**MATERIAL PROVIDED**.
BEGIN
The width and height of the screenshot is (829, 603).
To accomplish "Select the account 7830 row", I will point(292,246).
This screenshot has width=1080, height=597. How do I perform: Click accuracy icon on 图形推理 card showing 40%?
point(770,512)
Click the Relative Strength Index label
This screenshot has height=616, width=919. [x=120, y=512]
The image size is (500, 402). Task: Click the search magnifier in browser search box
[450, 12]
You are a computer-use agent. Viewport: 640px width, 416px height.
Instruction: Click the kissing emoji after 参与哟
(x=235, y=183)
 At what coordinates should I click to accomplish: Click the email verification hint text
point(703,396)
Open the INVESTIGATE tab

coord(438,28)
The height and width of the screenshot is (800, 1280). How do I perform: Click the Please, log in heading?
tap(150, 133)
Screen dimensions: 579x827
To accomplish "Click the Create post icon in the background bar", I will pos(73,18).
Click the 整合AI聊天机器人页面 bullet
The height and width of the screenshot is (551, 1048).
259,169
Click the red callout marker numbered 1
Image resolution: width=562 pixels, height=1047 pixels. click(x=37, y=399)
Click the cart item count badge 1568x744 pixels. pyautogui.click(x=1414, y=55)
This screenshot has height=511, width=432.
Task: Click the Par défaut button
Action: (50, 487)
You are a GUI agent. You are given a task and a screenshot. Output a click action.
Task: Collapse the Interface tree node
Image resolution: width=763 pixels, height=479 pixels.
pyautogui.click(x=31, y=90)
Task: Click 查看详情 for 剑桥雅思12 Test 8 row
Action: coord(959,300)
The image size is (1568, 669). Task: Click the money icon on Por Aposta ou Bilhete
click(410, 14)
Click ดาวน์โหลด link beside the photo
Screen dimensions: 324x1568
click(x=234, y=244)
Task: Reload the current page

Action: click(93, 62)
END
**ABOUT THIS TASK**.
Every line above that includes the word "will" must appear in the answer.

**EXERCISE RESPONSE**.
To accomplish "Select the account 7830 row", I will point(292,246).
To accomplish "Click the Create post icon in the background bar", I will pos(73,18).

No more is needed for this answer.